This begs the question of why, or under what circumstances, an investor would forgo the opportunity for profitable speculation to join the syndicate and share in the underwriting residual, which is occasionally negative. For the most part, syndicate members consist of other investment banks, who clearly have expertise in valuing new issues and for whom the prospect of speculative profits is no doubt especially tempting. Our answer is that between rival banks the speculation problem is reciprocal. All banks are in a position to manage their own offerings from time to time in which they face the problem of excess search by outsiders. Reciprocal participation by a group of investment banks in one another’s offerings is a widely recognized feature of the syndicate system (U.S. v. Morgan, 629 and 738; Corwin and Schultz 2005). Reciprocity establishes a tit‐for‐tat framework to discourage speculative wealth transfers (Hoffman, McCabe, and Smith 1998) and increase issuer proceeds.17

What if the speculation problem is not reciprocal? Such is the case when a smaller, less prestigious investment bank is tempted to speculate in the larger, presumably more profitable offerings of a larger, more prestigious investment bank, but the smaller, less profitable offerings underwritten by the less prestigious bank present no temptation to the more prestigious bank. In such case, reciprocity may no longer be necessary, and stability may suffice for the purpose of precluding information acquisition. The more prestigious underwriter includes in his syndicate his less prestigious counterpart, but the less prestigious underwriter has no need to reciprocate. The less prestigious underwriter forgoes the gains from speculation, despite the lack of a reciprocal speculation problem, because his opportunity for profitable speculation likely varies across the issues underwritten by the more prestigious underwriter, possibly in line with the smaller, less prestigious underwriter’s familiarity with the firm taken public and the industry and market in which it operates.18 In contrast, stable participation affords the less prestigious underwriter a more predictable share of the profits of the issues underwritten by the more prestigious underwriter. The less prestigious underwriter need not be offered participation in every single syndicate managed by his more prestigious counterpart but in enough syndicates for him to be compensated for forgoing the gains from speculation.19

V.  Empirical Evidence

 

We have argued that the syndicate system encourages a collective norm of symmetric ignorance among the investment banks that act as syndicate participants. This suggests that syndicate participants are expected to behave passively when it comes to information acquisition. The available evidence suggests that, with the exception of comanagers, syndicate members are, in fact, passive. Evidence in both the brief on general points and the court opinion in U.S. v. Morgan suggests that the managing underwriter does not solicit their input in valuing and pricing the issue.20 More recently, Corwin and Schultz (2005) report evidence of nonmanaging syndicate participant passivity during the book‐building process. Specifically, they find that the likelihood that positive, private information revealed in the book‐building process is incorporated into the offer price does not depend on the number of nonmanaging syndicate participants (Corwin and Schultz 2005, table 4, panel A).21 The results are different for negative private information, in which case the number of nonmanagers does affect the likelihood of incorporating the information (Corwin and Schultz 2005, table 4, panel B), but the lack of significance of nonmanagers is reestablished when combining positive and negative private information (Corwin and Schultz 2005, table 4, panel C). Chen and Ritter (2000, 1120–21) and Eccles and Crane (1988, 94) note the passivity, or at least the noninvolvement, of nonmanaging syndicate participants with respect to selling activity, and Ellis, Michaely, and O’Hara (2000, 1054) note the passivity of nonmanaging syndicate participants with respect to stabilization operations.
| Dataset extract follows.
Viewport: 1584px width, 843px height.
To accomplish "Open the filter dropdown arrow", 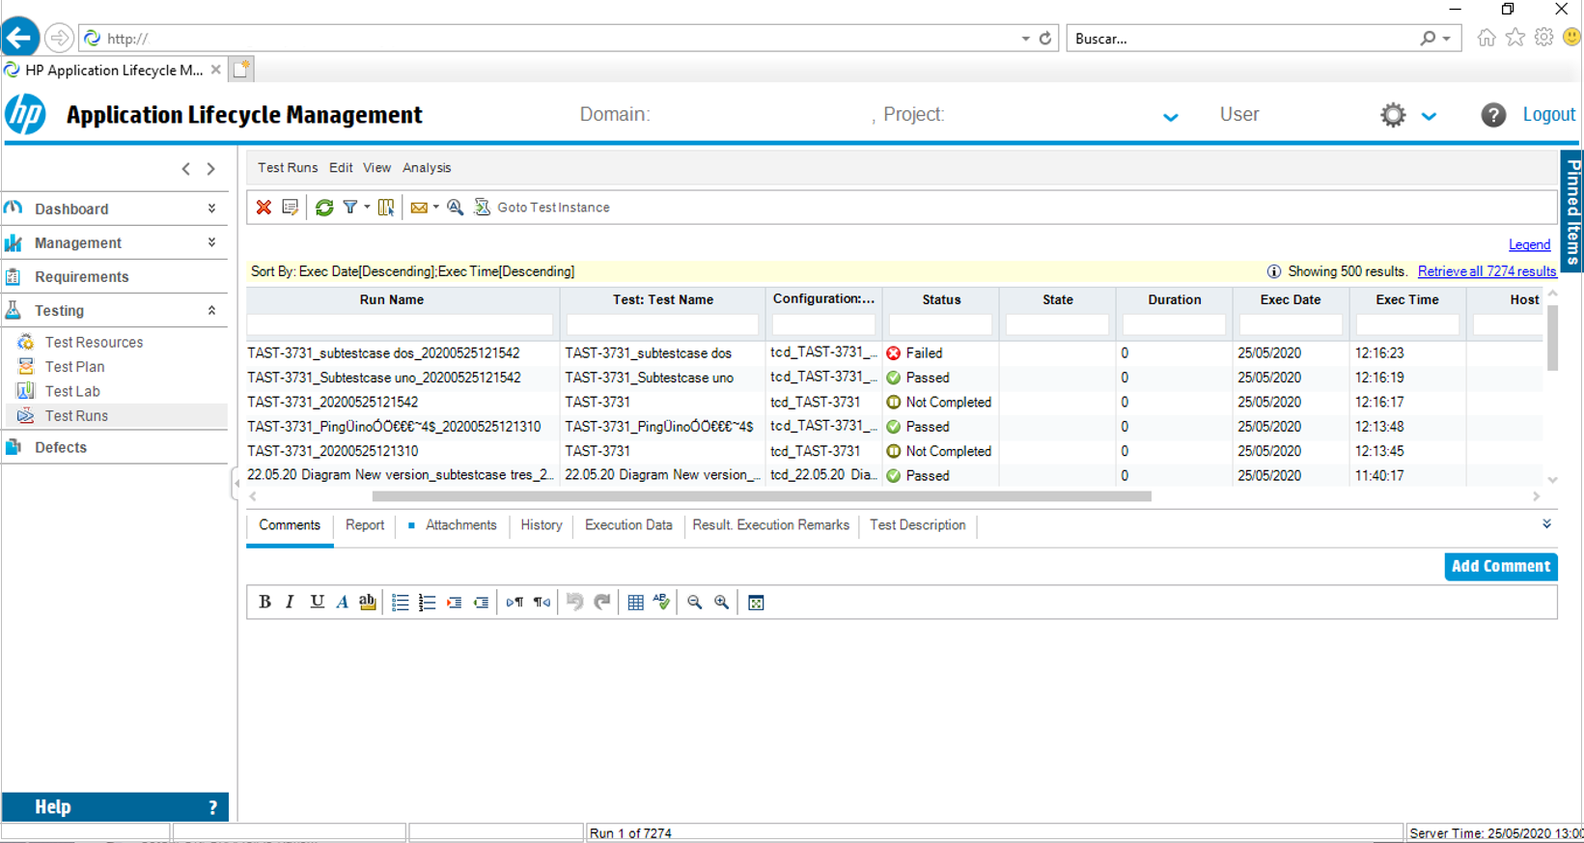I will (x=367, y=208).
The analysis in Section IV predicts that the investors invited to join the syndicate are the investors with the lowest information acquisition costs. Consistent with this prediction, Corwin and Schultz (2005, 444) find that, with the exception of small IPOs, “having a top‐ranked analyst in the issuer’s industry significantly increases the likelihood that an underwriter is included in a syndicate either as a co‐manager or in a non‐managing role.” Corwin and Schultz further find that “underwriters are more likely to be included in a syndicate if they are in the same state as the issuer, particularly if the book manager is based elsewhere” (444). Having a top‐ranked analyst and being in the same state likely proxy for a low information acquisition cost.

Finally, Corwin and Schultz find strong evidence of stability and reciprocity in syndicate participation. In their words, “the single strongest determinant of whether an underwriter is included in a syndicate is participation in recent syndicates led by the same book manager. Almost as important is whether the book manager participated in recent offerings managed by the syndicate member” (Corwin and Schultz 2005, 444).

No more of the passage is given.